La notizia, che al momento non è stata confermata ufficialmente dall’azienda. Se confermata, rappresenterebbe una delle più rilevanti trasformazioni strategiche nella storia recente della mobilità urbana.
Strategia Uber: dal ride-hailing ai robotaxi
L’obiettivo è chiaro: posizionarsi come piattaforma globale di riferimento per servizi di trasporto autonomo. Uber starebbe infatti evolvendo verso un modello di marketplace della mobilità, integrando operatori terzi specializzati in guida autonoma.
In questo contesto, l’azienda ha già avviato collaborazioni con player chiave del settore come Baidu, Rivian e Lucid Motors.
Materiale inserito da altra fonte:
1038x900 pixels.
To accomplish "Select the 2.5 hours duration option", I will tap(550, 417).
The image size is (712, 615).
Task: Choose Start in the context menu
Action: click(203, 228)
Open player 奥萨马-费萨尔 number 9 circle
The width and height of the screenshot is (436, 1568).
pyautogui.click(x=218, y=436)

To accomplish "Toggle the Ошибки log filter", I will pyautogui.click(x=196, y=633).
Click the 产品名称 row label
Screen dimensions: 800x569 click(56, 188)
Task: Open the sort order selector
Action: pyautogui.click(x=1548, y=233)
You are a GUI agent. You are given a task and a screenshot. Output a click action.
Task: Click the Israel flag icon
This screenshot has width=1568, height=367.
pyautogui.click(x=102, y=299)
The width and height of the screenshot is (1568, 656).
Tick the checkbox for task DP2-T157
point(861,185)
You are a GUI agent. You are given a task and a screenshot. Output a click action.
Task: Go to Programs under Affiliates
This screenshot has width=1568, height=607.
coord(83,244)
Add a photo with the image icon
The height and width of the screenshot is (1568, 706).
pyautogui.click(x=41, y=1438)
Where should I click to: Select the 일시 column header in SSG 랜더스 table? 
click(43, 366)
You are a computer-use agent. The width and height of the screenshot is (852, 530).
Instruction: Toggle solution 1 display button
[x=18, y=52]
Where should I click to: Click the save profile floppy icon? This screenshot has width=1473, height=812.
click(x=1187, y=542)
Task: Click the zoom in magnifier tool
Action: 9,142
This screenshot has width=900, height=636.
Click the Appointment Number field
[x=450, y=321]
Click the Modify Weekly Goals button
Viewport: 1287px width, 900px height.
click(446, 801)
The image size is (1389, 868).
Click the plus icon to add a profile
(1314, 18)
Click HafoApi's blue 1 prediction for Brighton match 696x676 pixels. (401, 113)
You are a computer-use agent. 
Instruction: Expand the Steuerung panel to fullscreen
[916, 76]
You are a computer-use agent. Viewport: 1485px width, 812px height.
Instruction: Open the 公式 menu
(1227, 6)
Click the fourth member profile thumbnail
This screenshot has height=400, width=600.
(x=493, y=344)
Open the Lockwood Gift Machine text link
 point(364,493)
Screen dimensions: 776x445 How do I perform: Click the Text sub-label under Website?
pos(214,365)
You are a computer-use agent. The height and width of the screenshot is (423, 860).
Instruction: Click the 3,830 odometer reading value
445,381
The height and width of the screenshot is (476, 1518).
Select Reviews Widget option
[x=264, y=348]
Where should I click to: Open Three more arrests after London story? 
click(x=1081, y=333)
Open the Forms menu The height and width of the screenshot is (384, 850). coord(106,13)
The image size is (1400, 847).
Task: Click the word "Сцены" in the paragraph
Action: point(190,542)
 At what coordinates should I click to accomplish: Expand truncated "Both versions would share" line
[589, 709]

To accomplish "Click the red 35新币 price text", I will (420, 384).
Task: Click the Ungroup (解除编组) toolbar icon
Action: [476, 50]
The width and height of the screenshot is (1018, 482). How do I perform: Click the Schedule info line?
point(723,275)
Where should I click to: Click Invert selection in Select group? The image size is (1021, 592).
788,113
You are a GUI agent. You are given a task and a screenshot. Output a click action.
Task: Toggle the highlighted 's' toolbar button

Il piano di investimenti: numeri e obiettivi
Il piano finanziario delineato si articola su due direttrici principali:
| Voce di investimento | Importo stimato | Obiettivo strategico |
|---|---|---|
| Partecipazioni in società di guida autonoma | Oltre 2,5 miliardi di dollari | Rafforzare la presenza tecnologica e accedere a competenze avanzate |
| Sviluppo flotte di robotaxi | Oltre 7,5 miliardi di dollari | Creare un’infrastruttura proprietaria per servizi di mobilità autonoma |
Si tratta di investimenti vincolati al raggiungimento di specifiche milestone tecnologiche e operative da parte dei partner, evidenziando l’elevato grado di complessità del progetto.
Questa strategia segna un netto allontanamento dal modello asset-light, introducendo una maggiore intensità di capitale ma anche potenziali vantaggi competitivi nel lungo periodo.
Robotaxi e intelligenza artificiale: perché ora
L’interesse per i taxi senza conducente è cresciuto rapidamente grazie ai progressi nell’Intelligenza artificiale e nelle tecnologie di machine learning applicate alla mobilità.
Diversi fattori stanno contribuendo a rendere il mercato più maturo:
| Fattore chiave | Impatto sul mercato dei robotaxi |
|---|---|
| Evoluzione dell’intelligenza artificiale | Migliore gestione di scenari complessi di traffico |
| Riduzione dei costi tecnologici | Maggiore scalabilità dei progetti |
| Partnership tra automotive e tech | Accelerazione dello sviluppo industriale |
| Apertura normativa | Sperimentazioni e rollout in più città |
Secondo analisi di settore di società come McKinsey e Deloitte, il mercato dei veicoli autonomi potrebbe raggiungere dimensioni di centinaia di miliardi di dollari entro il prossimo decennio.
Una sfida globale ancora aperta
La mossa di Uber si inserisce in una competizione globale che coinvolge altri grandi player come Waymo (Alphabet), Tesla e Cruise (General Motors), tutti impegnati nello sviluppo di soluzioni di mobilità autonoma.
Se i piani verranno confermati, il 2028 potrebbe rappresentare un punto di svolta per la diffusione su larga scala dei robotaxi. Tuttavia, il successo dipenderà dalla capacità di trasformare le attuali sperimentazioni in servizi affidabili, sicuri e sostenibili.
In un contesto in rapida evoluzione, la mobilità del futuro si giocherà sempre più sul terreno dell’innovazione tecnologica e delle alleanze strategiche. Uber, con questa scommessa multimiliardaria, punta a restare protagonista.